----- Information given

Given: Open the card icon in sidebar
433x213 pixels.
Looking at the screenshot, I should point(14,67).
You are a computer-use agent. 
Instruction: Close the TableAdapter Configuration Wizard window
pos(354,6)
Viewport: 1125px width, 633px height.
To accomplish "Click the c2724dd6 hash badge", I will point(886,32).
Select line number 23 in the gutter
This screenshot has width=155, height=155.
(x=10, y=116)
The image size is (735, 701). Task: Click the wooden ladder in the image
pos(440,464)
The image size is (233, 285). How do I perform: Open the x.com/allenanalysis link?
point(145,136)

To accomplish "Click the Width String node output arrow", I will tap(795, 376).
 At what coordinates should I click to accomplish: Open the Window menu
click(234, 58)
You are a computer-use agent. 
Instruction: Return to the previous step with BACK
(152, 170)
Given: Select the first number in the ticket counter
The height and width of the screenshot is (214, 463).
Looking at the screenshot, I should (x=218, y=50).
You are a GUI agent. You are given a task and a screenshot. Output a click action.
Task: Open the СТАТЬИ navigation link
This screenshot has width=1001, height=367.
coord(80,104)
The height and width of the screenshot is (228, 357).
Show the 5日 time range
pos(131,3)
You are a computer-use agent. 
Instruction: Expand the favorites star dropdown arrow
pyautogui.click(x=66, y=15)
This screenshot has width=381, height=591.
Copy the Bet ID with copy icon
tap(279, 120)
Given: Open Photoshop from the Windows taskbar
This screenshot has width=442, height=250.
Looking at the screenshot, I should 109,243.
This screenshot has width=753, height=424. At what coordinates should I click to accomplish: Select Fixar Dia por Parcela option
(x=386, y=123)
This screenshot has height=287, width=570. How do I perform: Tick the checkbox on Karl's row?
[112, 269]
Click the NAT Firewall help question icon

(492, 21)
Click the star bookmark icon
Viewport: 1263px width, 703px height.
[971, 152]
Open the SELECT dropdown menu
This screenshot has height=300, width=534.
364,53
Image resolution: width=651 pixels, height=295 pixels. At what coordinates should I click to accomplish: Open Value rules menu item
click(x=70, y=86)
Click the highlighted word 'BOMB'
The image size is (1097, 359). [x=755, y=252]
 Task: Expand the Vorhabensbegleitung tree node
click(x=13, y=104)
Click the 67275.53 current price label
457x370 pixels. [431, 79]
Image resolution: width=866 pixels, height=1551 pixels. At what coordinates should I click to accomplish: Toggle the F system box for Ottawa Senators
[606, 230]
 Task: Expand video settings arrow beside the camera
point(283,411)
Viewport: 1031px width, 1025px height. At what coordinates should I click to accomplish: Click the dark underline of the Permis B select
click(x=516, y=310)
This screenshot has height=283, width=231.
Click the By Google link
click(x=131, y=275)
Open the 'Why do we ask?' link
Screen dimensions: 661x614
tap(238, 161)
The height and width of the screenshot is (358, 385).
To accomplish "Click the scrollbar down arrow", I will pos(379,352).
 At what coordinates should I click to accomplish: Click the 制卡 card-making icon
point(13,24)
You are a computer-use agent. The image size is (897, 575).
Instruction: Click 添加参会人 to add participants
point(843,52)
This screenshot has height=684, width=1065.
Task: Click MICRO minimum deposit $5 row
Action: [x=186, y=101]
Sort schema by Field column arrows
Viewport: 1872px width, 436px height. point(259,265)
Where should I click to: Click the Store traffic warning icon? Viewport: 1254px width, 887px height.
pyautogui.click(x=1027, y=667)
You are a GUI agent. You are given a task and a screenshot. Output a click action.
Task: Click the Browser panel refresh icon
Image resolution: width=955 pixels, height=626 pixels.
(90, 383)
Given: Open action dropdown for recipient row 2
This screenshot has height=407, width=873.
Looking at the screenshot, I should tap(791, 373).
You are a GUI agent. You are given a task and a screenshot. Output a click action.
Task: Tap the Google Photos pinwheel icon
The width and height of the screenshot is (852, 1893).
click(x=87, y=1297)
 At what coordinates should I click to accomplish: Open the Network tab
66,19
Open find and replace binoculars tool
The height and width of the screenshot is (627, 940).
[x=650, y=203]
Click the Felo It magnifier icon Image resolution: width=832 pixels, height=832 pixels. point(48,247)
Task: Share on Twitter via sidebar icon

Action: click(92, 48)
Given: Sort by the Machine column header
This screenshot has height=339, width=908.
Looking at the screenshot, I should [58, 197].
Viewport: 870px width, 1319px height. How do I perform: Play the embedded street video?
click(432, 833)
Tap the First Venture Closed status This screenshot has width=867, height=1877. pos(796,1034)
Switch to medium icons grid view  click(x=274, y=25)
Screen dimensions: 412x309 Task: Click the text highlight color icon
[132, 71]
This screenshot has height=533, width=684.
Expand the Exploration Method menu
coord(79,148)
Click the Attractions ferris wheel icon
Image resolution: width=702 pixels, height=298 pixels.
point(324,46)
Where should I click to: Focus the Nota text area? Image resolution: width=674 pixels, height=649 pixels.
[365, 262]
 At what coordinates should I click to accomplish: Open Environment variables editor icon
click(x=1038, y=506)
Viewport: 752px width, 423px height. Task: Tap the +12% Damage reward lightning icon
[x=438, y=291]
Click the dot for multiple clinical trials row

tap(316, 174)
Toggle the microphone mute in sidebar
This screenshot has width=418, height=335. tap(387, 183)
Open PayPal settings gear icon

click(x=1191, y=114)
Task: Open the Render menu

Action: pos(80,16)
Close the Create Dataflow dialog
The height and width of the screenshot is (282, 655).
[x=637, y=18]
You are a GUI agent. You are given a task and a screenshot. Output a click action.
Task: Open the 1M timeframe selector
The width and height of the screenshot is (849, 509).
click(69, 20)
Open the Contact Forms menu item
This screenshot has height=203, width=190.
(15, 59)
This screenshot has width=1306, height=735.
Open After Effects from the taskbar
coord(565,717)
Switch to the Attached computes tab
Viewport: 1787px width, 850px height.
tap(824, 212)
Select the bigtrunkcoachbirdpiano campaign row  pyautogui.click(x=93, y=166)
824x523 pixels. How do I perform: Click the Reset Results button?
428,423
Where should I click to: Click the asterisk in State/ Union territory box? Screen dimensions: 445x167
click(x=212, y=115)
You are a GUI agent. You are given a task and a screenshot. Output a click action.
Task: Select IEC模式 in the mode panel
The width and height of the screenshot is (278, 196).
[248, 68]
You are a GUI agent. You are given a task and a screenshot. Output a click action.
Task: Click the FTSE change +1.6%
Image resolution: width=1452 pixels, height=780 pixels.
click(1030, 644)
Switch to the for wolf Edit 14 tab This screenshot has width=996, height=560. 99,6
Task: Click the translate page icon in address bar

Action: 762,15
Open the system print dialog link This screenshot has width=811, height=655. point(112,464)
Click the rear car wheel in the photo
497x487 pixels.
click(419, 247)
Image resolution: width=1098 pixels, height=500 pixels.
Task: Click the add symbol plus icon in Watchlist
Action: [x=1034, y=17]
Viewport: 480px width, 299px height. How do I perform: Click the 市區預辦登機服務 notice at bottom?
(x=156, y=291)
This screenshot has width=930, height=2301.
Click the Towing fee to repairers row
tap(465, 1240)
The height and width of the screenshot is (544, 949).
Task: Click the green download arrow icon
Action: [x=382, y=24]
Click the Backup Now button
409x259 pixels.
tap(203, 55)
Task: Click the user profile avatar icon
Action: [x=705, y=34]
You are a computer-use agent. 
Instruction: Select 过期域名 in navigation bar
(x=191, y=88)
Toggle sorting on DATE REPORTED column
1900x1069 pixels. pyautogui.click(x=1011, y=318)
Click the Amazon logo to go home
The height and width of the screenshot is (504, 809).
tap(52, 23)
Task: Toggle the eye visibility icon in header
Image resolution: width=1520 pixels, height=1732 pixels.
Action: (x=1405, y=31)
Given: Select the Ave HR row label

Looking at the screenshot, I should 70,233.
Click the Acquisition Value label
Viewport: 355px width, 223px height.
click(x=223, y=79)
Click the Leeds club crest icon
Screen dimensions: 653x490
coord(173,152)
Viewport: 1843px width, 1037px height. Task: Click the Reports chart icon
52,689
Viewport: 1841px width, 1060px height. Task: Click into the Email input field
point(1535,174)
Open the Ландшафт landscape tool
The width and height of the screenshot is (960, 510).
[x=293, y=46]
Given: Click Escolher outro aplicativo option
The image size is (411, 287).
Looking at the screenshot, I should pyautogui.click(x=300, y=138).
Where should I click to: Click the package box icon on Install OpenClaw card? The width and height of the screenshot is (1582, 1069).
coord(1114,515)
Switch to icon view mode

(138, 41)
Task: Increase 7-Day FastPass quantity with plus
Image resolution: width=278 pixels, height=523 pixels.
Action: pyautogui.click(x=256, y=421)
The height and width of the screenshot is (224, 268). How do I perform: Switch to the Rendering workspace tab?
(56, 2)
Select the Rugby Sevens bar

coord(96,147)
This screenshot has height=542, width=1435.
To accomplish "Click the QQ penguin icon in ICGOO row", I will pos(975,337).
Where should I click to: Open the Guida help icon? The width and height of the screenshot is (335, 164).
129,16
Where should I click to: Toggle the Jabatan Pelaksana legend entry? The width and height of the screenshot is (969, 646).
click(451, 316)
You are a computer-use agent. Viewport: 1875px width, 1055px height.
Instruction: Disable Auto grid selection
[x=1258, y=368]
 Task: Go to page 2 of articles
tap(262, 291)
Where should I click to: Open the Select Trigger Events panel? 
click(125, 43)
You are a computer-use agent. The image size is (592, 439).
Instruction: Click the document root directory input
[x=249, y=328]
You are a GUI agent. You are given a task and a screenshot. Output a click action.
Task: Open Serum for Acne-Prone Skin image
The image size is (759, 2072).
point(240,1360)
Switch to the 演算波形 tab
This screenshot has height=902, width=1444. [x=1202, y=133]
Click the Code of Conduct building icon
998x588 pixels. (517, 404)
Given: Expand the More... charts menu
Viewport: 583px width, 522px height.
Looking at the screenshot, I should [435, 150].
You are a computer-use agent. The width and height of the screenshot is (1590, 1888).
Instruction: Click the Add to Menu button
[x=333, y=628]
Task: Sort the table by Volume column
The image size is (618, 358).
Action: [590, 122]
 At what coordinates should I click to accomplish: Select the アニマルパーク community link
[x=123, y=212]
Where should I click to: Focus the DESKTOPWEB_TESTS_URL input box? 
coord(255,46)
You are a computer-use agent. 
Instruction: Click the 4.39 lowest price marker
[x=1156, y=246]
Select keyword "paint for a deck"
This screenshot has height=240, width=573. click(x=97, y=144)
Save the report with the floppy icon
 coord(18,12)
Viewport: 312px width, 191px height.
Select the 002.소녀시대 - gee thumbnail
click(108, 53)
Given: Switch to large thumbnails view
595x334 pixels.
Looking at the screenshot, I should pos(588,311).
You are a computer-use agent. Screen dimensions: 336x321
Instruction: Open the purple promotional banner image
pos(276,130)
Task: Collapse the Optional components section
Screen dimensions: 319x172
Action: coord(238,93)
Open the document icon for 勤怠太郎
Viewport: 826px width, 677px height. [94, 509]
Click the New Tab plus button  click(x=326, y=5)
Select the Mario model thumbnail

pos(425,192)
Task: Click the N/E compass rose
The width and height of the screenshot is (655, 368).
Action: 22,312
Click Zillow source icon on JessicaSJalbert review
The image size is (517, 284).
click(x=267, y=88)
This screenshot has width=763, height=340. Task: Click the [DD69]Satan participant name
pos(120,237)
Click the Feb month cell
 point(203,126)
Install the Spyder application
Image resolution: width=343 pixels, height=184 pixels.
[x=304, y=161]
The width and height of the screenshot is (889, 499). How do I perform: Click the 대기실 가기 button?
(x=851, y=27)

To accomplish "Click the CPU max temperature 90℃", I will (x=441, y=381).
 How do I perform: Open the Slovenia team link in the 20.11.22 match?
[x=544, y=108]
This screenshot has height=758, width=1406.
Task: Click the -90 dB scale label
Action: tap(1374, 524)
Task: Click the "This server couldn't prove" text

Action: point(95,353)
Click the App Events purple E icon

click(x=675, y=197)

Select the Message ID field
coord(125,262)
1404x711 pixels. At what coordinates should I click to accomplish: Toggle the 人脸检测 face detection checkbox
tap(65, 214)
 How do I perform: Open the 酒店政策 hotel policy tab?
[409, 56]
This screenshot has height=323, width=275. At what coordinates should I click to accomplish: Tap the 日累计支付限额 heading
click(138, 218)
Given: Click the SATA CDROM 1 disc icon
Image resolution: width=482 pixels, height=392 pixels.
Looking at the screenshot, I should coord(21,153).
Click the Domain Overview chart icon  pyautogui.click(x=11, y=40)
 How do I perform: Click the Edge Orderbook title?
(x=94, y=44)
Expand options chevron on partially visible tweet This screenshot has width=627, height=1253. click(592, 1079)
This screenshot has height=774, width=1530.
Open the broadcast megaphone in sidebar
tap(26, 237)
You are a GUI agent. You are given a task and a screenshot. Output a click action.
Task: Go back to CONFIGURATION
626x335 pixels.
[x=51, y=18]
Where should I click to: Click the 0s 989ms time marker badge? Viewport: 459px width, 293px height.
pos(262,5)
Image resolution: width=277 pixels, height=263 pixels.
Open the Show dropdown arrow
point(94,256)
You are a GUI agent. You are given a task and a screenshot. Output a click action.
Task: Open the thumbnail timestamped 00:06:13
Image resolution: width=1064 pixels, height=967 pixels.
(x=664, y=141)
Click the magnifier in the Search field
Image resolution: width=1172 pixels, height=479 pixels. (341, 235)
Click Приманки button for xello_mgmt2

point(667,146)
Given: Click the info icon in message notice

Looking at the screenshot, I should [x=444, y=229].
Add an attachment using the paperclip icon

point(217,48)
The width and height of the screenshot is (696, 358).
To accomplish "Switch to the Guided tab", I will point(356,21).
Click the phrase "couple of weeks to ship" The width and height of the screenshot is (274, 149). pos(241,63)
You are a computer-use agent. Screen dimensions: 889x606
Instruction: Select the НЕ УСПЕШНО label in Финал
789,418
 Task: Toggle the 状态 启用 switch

----------

The problem: Reproduce verbatim the lines of the listing from the line containing "The height and width of the screenshot is (358, 385)." up to and including the line containing "coord(79,148)".

Result for this exercise:
The height and width of the screenshot is (358, 385).
To accomplish "Click the scrollbar down arrow", I will pos(379,352).
 At what coordinates should I click to accomplish: Click the 制卡 card-making icon
point(13,24)
You are a computer-use agent. The image size is (897, 575).
Instruction: Click 添加参会人 to add participants
point(843,52)
This screenshot has height=684, width=1065.
Task: Click MICRO minimum deposit $5 row
Action: [x=186, y=101]
Sort schema by Field column arrows
Viewport: 1872px width, 436px height. point(259,265)
Where should I click to: Click the Store traffic warning icon? Viewport: 1254px width, 887px height.
pyautogui.click(x=1027, y=667)
You are a GUI agent. You are given a task and a screenshot. Output a click action.
Task: Click the Browser panel refresh icon
Image resolution: width=955 pixels, height=626 pixels.
(90, 383)
Given: Open action dropdown for recipient row 2
This screenshot has height=407, width=873.
Looking at the screenshot, I should tap(791, 373).
You are a GUI agent. You are given a task and a screenshot. Output a click action.
Task: Tap the Google Photos pinwheel icon
The width and height of the screenshot is (852, 1893).
click(x=87, y=1297)
 At what coordinates should I click to accomplish: Open the Network tab
66,19
Open find and replace binoculars tool
The height and width of the screenshot is (627, 940).
[x=650, y=203]
Click the Felo It magnifier icon Image resolution: width=832 pixels, height=832 pixels. point(48,247)
Task: Share on Twitter via sidebar icon

Action: click(92, 48)
Given: Sort by the Machine column header
This screenshot has height=339, width=908.
Looking at the screenshot, I should [58, 197].
Viewport: 870px width, 1319px height. How do I perform: Play the embedded street video?
click(432, 833)
Tap the First Venture Closed status This screenshot has width=867, height=1877. pos(796,1034)
Switch to medium icons grid view  click(x=274, y=25)
Screen dimensions: 412x309 Task: Click the text highlight color icon
[132, 71]
This screenshot has height=533, width=684.
Expand the Exploration Method menu
coord(79,148)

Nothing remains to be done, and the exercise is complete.